- _Provided records_:
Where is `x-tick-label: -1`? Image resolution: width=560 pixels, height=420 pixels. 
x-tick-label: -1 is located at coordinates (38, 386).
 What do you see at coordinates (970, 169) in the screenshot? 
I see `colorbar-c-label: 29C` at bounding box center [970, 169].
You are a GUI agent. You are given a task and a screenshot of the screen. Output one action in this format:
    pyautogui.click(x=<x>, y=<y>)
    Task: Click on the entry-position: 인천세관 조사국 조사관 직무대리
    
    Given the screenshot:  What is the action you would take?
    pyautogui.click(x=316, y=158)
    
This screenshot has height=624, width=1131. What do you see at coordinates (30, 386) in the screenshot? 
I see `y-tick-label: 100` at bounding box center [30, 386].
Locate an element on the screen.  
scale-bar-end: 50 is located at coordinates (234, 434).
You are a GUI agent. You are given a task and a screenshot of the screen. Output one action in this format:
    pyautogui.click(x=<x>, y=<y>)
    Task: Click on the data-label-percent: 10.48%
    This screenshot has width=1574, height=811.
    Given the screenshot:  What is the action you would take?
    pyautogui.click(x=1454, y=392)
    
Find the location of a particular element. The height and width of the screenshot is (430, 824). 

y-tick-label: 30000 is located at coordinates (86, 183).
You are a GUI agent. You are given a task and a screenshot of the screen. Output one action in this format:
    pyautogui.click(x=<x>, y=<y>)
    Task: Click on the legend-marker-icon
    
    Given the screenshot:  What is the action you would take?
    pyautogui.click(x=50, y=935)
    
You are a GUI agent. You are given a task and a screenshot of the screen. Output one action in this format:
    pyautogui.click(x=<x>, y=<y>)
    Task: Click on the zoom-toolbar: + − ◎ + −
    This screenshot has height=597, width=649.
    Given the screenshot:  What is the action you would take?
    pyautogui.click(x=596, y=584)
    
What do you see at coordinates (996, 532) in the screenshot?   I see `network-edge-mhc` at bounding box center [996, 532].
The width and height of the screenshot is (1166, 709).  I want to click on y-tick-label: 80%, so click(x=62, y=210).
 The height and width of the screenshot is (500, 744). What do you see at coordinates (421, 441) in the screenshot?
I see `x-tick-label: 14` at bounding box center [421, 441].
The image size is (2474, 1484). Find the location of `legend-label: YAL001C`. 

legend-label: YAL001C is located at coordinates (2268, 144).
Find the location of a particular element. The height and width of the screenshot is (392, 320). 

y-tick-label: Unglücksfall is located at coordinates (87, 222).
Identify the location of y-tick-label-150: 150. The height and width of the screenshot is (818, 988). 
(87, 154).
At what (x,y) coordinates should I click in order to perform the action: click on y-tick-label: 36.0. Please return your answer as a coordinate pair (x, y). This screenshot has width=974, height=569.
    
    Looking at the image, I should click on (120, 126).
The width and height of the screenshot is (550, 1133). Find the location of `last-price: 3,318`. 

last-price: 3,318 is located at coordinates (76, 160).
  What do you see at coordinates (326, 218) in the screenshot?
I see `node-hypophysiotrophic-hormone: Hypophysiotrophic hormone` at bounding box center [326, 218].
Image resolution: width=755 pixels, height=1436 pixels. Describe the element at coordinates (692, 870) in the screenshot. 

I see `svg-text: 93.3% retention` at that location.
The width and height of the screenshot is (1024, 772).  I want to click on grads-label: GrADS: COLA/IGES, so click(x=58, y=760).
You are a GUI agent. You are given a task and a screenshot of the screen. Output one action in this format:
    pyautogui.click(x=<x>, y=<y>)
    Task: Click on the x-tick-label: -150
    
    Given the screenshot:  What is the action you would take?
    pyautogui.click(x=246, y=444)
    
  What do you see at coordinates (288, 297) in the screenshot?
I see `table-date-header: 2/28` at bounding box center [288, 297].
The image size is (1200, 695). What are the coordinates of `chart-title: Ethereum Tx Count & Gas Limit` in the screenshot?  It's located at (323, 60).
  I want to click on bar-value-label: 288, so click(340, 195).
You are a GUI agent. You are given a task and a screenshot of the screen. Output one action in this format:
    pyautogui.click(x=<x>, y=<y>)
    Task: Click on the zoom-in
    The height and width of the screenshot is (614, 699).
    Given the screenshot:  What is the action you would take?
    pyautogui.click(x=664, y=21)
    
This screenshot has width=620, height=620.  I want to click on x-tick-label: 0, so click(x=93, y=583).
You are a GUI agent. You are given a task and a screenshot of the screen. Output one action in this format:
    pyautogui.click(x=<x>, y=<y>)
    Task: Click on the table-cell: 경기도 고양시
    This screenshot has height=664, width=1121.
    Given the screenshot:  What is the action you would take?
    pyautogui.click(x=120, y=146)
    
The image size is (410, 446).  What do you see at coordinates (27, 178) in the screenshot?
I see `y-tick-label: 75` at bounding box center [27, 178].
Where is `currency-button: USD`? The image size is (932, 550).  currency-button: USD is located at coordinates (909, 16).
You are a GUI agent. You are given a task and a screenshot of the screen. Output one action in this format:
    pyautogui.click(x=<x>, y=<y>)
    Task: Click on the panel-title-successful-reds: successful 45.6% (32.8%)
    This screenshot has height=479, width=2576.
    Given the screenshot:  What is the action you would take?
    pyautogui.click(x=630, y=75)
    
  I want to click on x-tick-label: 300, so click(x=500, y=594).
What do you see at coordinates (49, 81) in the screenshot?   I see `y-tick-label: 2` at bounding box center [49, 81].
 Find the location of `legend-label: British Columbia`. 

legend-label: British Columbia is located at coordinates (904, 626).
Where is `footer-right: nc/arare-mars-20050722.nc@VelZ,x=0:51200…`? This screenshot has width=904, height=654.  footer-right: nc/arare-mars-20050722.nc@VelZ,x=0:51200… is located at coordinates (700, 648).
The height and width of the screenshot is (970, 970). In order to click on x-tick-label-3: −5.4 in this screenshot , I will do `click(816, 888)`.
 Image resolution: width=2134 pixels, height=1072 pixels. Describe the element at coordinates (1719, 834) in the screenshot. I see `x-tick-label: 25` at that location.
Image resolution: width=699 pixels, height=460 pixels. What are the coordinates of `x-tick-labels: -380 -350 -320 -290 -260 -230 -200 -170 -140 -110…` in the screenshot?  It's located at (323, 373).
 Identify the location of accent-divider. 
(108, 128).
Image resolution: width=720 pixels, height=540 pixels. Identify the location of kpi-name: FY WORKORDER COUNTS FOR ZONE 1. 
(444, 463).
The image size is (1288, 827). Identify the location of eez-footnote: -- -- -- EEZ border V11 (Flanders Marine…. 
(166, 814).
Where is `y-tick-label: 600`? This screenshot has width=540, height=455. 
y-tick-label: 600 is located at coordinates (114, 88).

- _Problem description_:
Reproduce verbatim everything in the listing from the line containing "Identify the location of accent-divider." down to the end of the listing, including both of those lines.

- _Result of the exercise_:
 Identify the location of accent-divider. 
(108, 128).
Image resolution: width=720 pixels, height=540 pixels. Identify the location of kpi-name: FY WORKORDER COUNTS FOR ZONE 1. 
(444, 463).
The image size is (1288, 827). Identify the location of eez-footnote: -- -- -- EEZ border V11 (Flanders Marine…. 
(166, 814).
Where is `y-tick-label: 600`? This screenshot has width=540, height=455. 
y-tick-label: 600 is located at coordinates (114, 88).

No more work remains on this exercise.